また、今回の取材では無線によるポータブル映像伝送システム (TVUPack) を使い、
簡易中継 (もちろん日本まで) も行いました。
TVUPackは、複数のワイヤレス回線をダイナミックに監視し効率よく伝送することで、
安定した、かつ高品質映像をリアルタイムで伝送することが出来るシステムです。
つまり、複数の電話回線などから電波が強いものを自動で選び続けることで安定した
映像を送れるのです。

セッティングもXDCAMとTVUPackをSDIケーブル1本繋げるだけ。
中継車やLAN回線を必要としない為、
様々な場所で即座に、移動しながらでも、HD映像中継が可能となります。
電話回線を使う為、スタジアムなど人が密集する所では回線を安定させることが難しいですが、
今回の中継では何とか放送を行う事が出来ました。

南アフリカ戦勝利の瞬間は、
選手だけでなく取材記者やテレビ関係者も抱き合って喜び、涙を流していました。
あまり注目されていなかった頃からずっとラグビーを取材し続け、
メディアとして支えてきた方々のラグビー愛を感じた瞬間でした。
日本での盛り上がりはラグビー取材スタッフにとって本当に嬉しい事で、
今のラグビーフィーバーが4年後の2019年日本開催まで続くことを願います。
今回1ヶ月以上、ずっと日本代表を追いかけてきました。
選手の何人かはアシスタントの私を覚えてくれているかも知れません (願望)
ラグビーワールドカップイングランド大会、
3勝1敗という素晴らしい成績を残しながらも予選リーグ敗退で、
『最強の敗者』の称号を手にして日本代表の戦いは幕を閉じました。

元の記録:
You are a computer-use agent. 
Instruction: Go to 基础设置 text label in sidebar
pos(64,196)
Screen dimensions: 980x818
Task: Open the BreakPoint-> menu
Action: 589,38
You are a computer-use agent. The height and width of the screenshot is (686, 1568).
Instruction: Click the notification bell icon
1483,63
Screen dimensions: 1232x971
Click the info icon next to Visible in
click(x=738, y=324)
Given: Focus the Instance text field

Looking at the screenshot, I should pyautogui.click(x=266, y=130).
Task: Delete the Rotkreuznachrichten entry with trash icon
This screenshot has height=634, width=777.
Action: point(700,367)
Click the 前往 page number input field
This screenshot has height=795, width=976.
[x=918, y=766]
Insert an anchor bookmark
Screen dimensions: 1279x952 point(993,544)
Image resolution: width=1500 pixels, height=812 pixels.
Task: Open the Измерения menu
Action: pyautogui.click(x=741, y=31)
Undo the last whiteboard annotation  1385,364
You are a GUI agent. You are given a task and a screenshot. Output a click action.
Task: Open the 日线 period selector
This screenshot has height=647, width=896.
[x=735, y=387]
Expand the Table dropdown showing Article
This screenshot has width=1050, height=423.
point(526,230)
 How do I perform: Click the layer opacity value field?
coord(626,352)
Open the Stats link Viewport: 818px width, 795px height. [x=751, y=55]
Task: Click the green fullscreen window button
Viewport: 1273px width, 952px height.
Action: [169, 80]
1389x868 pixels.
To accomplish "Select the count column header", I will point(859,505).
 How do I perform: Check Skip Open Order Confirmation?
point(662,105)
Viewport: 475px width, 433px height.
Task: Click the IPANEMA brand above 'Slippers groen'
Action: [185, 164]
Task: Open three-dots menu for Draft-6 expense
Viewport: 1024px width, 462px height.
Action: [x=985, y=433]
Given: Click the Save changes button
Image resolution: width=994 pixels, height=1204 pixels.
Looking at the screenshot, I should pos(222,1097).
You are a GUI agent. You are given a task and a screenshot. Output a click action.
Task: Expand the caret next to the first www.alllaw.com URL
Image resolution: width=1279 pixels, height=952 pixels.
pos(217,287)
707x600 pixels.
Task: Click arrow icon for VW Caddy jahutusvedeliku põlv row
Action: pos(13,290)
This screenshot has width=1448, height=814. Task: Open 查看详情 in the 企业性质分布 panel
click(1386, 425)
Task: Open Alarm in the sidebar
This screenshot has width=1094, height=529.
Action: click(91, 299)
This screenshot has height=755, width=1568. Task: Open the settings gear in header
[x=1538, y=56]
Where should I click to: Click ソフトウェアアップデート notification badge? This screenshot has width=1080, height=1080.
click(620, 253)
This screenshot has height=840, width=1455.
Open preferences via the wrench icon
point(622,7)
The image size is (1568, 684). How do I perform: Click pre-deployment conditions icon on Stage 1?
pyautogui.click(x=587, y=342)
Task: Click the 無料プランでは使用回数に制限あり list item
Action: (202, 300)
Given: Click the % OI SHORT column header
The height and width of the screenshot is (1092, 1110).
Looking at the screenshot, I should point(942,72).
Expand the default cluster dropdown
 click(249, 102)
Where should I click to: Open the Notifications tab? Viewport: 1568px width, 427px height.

■ **課題**: 本文の「また、今回の取材では無線によるポータブル映像伝送システム (TVUPack) を使い、」から「セッティングもXDCAMとTVUPackをSDIケーブル1本繋げるだけ。」までをすべて、一字も変えずに書き写せ。

■ **解答**:
また、今回の取材では無線によるポータブル映像伝送システム (TVUPack) を使い、
簡易中継 (もちろん日本まで) も行いました。
TVUPackは、複数のワイヤレス回線をダイナミックに監視し効率よく伝送することで、
安定した、かつ高品質映像をリアルタイムで伝送することが出来るシステムです。
つまり、複数の電話回線などから電波が強いものを自動で選び続けることで安定した
映像を送れるのです。

セッティングもXDCAMとTVUPackをSDIケーブル1本繋げるだけ。